Radovan claimed to be a talented cook and even to have healing hands. There was no one who believed it and gave him a job, so he just used his hands for lifting bottles of beer, and he was able to fit more amber fluid in his small body than the laws of physics allowed, I can vouch for that. He was a first-rate liar and intelligent enough to know that you can always rely on people’s greed. He found business partners in cafés and bars, where he would booze with them until the small hours. Then, when they were drunk enough, he would ply them with the bizarrest of ‘business plans’ and ardently describe ‘investment opportunities’ until they took the bait and turned their pockets inside out for him. The way Radovan conducted his business did not differ substantially from the functionings of global financial capitalism, which is a euphemism for the Ponzi scheme. The Radovan scheme differed from the Ponzi scheme only in so far as Radovan never paid a single instalment to anyo
ne – not one cent of profit. Since I was interested in psychoanalysis, I understood that Radovan could be said to be part of real-existing financial capitalism. He never paid any dividends as an enticement for further investment, which would mean greater losses in the long-run, and there was no false hope in making gains – as soon as you gave money to Radovan, you knew you’d get fuck-all back. You could even say that his dealings were closer to The Truth than those of large financial institutions are, and thus closer to Virtue. But there were few who appreciated that, and every now and again he would be beaten up by one of those to whom he had caused grief. But what can you do – everywhere and at all times, people are passionately intolerant of the Truth.
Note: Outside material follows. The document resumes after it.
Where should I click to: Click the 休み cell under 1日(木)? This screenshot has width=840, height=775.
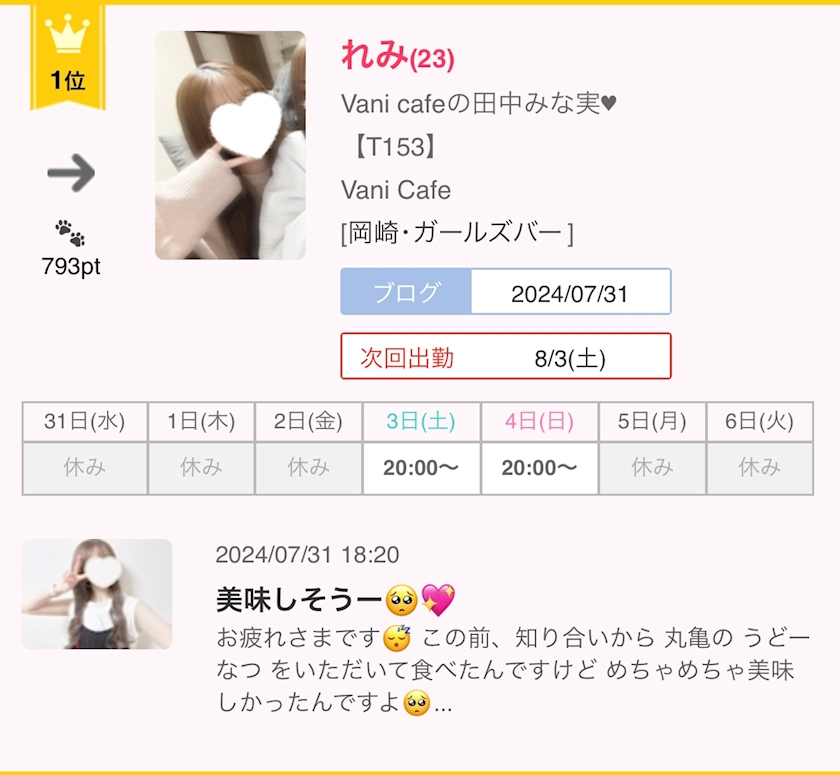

Goran also gave him money several times. Not out of greed, which he had been cured of, but out of a compassion and kindness that probably only still exist in Russian novels. How many times did I tell him, Don’t do it, you know he won’t give it back, you know you’re throwing your money out the window. But Goran would just shrug his shoulders, smile and say, He needs it more than I do.
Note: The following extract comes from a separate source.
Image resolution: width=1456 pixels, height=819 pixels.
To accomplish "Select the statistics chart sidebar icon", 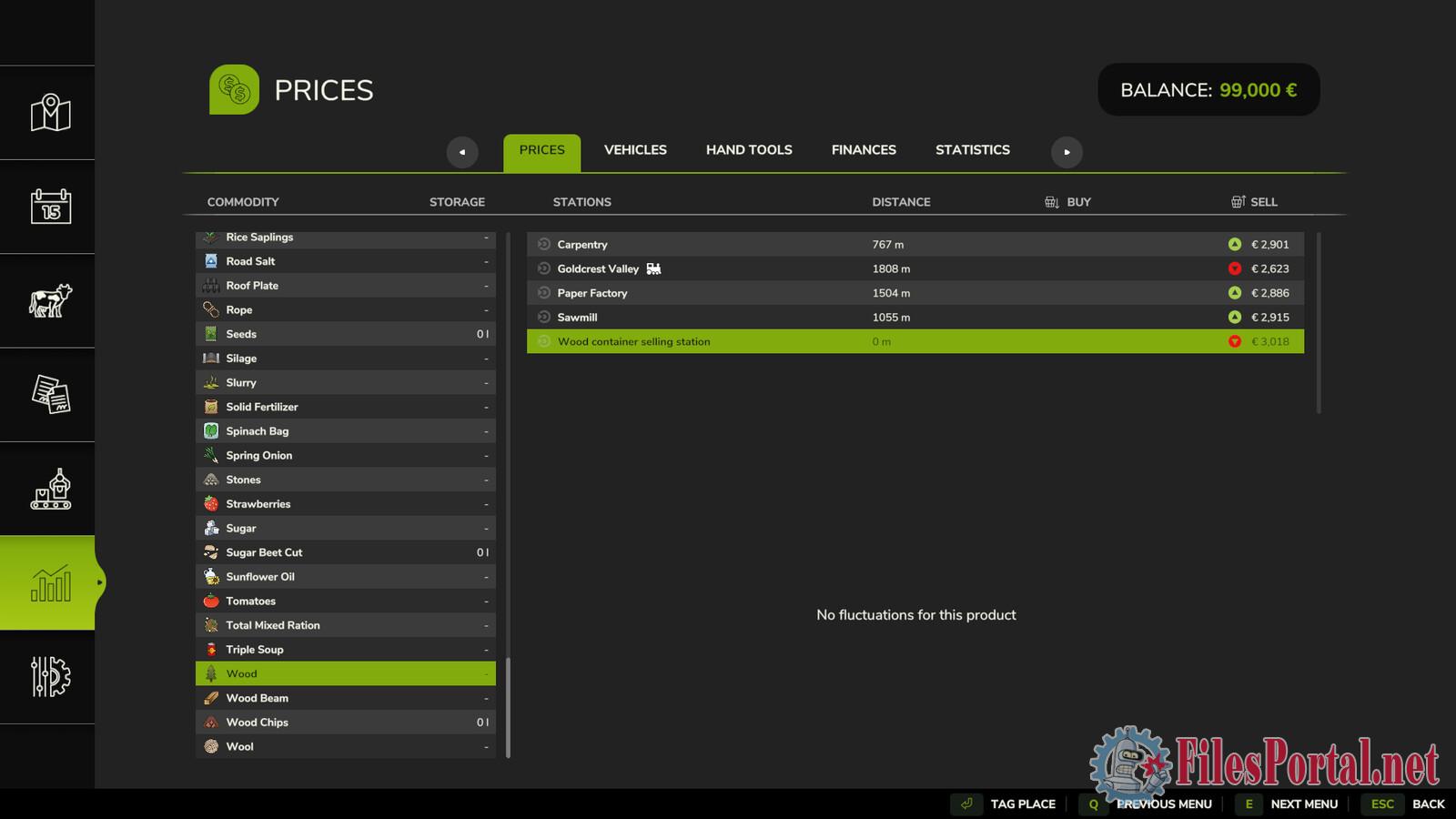I will point(50,582).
Goran was my best and perhaps my only true friend. He lived with his father, a tyrant who first drove Goran’s mother out of his kingdom and into her grave, and then pushed his sister into voluntary exile at the age of seventeen. Fleeing head-over-heels from her father, she married the first good-looking, sweet-talking man she met. He would turn out to be the same as her father; but before she realized her mistake, she already had two children, and there was no escape for her any more. Hiding her misery from her husband, she would meet with Goran; she lamented to him, cried and said she’d kill herself then always went back home because she had to feed the children.
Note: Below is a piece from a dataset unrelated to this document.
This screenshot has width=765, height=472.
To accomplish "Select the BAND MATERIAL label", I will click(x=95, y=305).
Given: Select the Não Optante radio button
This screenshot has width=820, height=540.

Goran worked as a waiter during the day, and at night he went out to sea to try and catch fish to sell so he could put some money his sister’s way. Now and then he would rebalance his and his sister’s budget by selling the odd matchbox full of grass he’d got from Albania. Goran dealt with the best of intentions, like everything else he did. He spent his free time with me. I couldn’t help him – I was never able to help anybody. We drank, told each other intimate things, and then parted, taking all our own misfortunes away with us again. I would watch him from the terrace as he headed away down the path with a light step. He had a proud, dignified bearing that suited him like height suits a cypress.